Exercise goal: Any picture in the range stays out of the copy; retype exactly the lines from the one with "You are a computer-use agent." to the end of the listing.
[Data for processing — start]
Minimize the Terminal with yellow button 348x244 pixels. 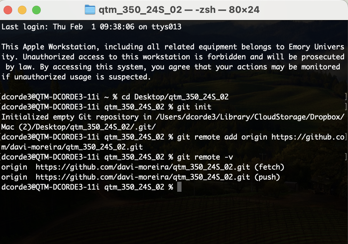click(x=22, y=10)
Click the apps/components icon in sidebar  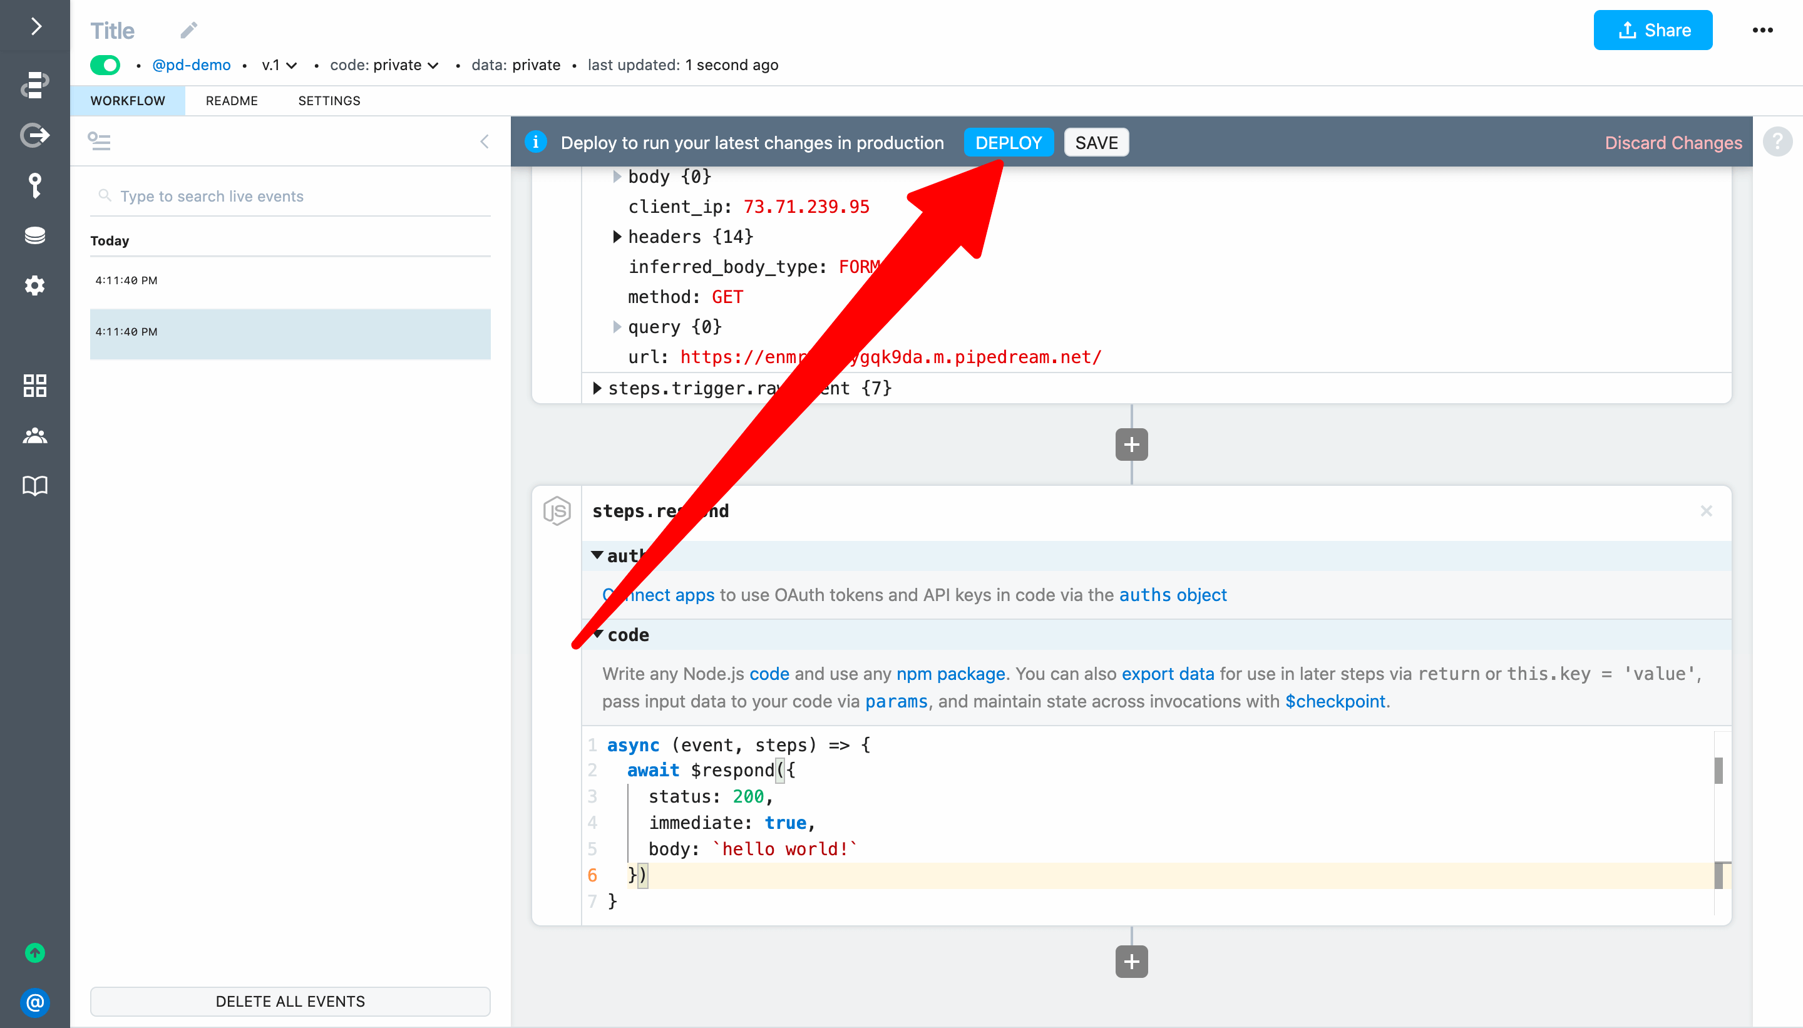(x=33, y=385)
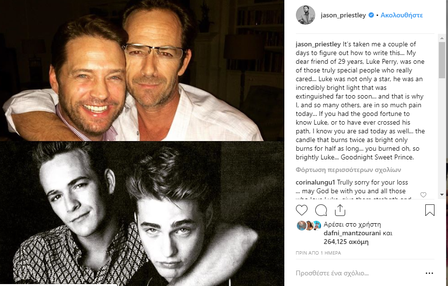
Task: Click the ΠΡΙΝ ΑΠΟ 1 ΗΜΕΡΑ timestamp
Action: click(318, 253)
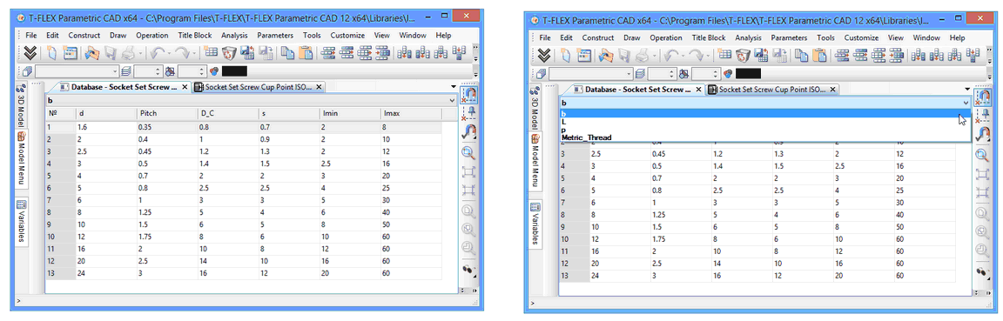Open the Variables side panel in left window
The image size is (1003, 321).
[21, 221]
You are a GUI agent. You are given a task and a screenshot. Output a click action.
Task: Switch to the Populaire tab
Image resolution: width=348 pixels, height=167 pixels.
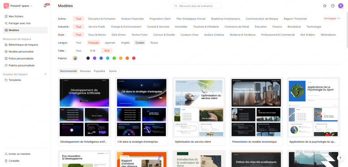click(x=100, y=71)
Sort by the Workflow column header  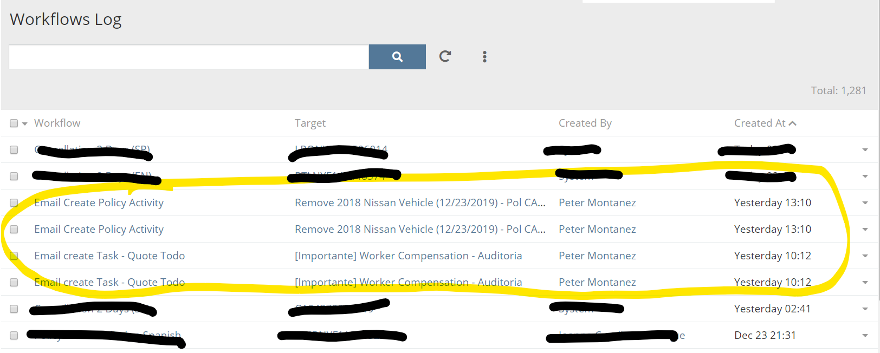coord(57,123)
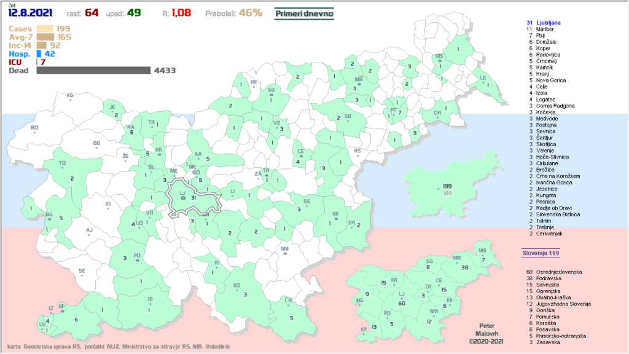629x354 pixels.
Task: Click the gray Dead bar
Action: (93, 71)
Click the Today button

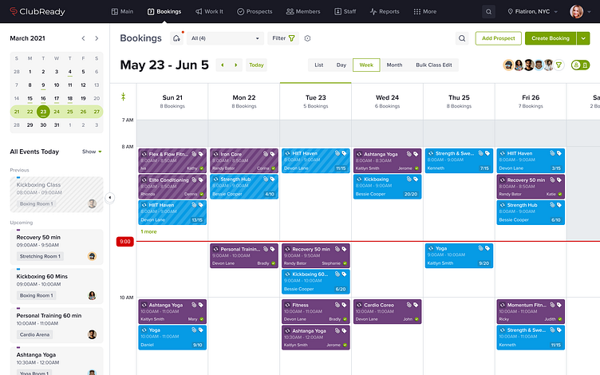pyautogui.click(x=256, y=65)
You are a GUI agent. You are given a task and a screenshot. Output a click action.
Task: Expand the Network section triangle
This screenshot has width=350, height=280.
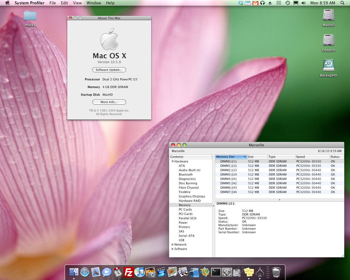pos(173,245)
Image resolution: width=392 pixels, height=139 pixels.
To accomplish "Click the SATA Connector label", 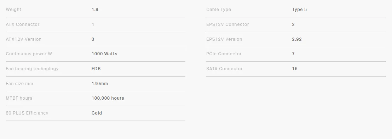I will 224,69.
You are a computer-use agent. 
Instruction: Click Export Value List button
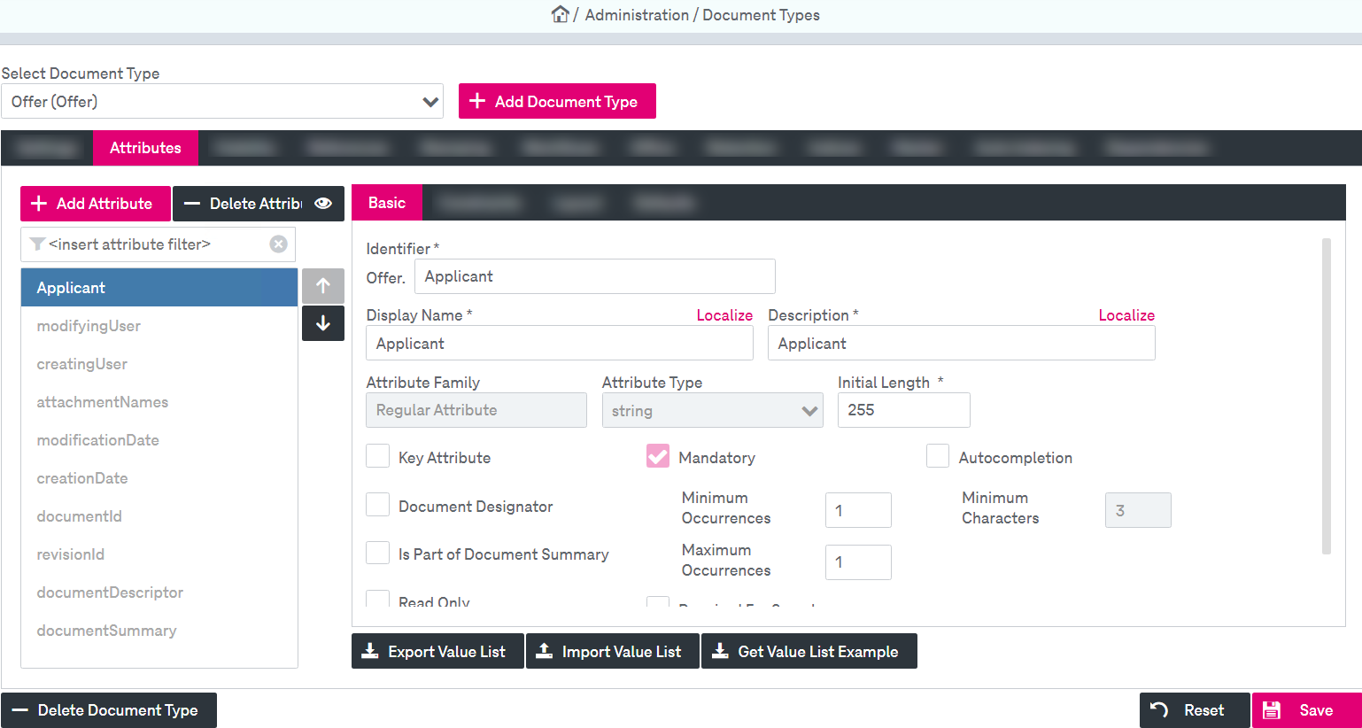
[Data for processing — finish]
Completed exercise:
You are a computer-use agent. 
Instruction: Click Export Value List button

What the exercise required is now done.